Sears, Kmart to shut stores as sales fall  

Decemberr 29,2011 

At a time when holiday sales overall have turned out better than expected, Sears Holdings Corp. has been an exception. It said yesterday that it will close 100 to 120 Sears and Kmart stores after disappointing seasonal sales. 

The final list of stores to be closed hasn’t been determined, Sears said. 

In a change of strategy, the company said it no longer plans to keep “marginally performing” stores open while it works to improve their performance. 

Sears, which has more than 4,000 full-line and specialty retail stores in the United States and Canada, said it plans to take as much as $2.4 billion in charges against earnings in the fourth quarter on asset writedowns and other items. 

Kmart’s same-store sales fell 4.4 percent during the eight weeks through Christmas, and Sears’ same-store sales were down 6 percent during that same period.

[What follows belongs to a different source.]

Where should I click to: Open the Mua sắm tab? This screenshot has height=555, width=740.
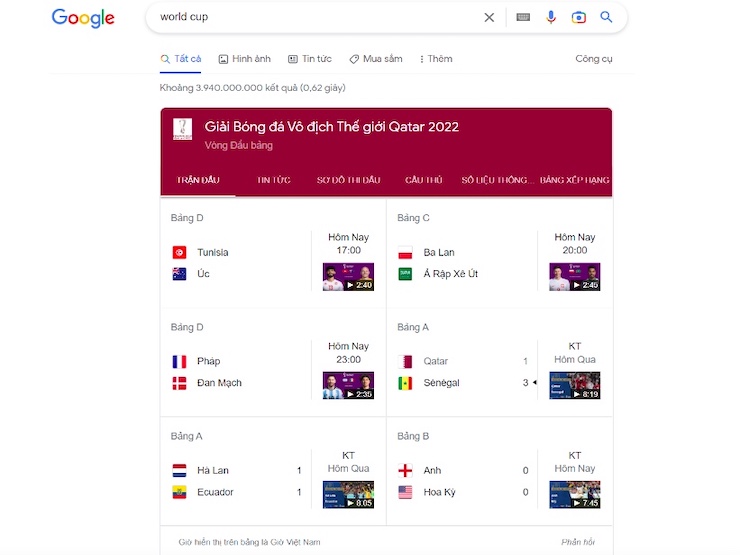pyautogui.click(x=375, y=59)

In contrast, the National Retail Federation raised its industry holiday forecast this month to a 3.8 percent increase from a 2.8 percent gain. 

“The moves announced by Sears point to desperation,” said Credit Suisse analyst Gary Balter. 

The company attributed the results at the Kmart chain to lower electronics and apparel sales as well as lower layaway sales. At the Sears chain, the company said demand was hurt by lower electronics and home-appliance sales. 

Analysts have said Wal-Mart Stores Inc.’s decision to relaunch layaway on toys and electronics categories has also hurt demand at rivals, including Target Corp. 

Still, Wall Street has repeatedly faulted Sears, whose majority owner is hedge-fund investor Eddie Lampert’s ESL Investments, for skimping on investing in its stores. 

“It begins and ... ends with Sears’ reluctance to invest in stores and service, effectively asking customers to pay for a poorer shopping environment than available at competitors and online,” Balter said. “We do not see how that will turn around.” 

One central Ohio observer is not surprised by Sears Holdings’ decision to close stores. 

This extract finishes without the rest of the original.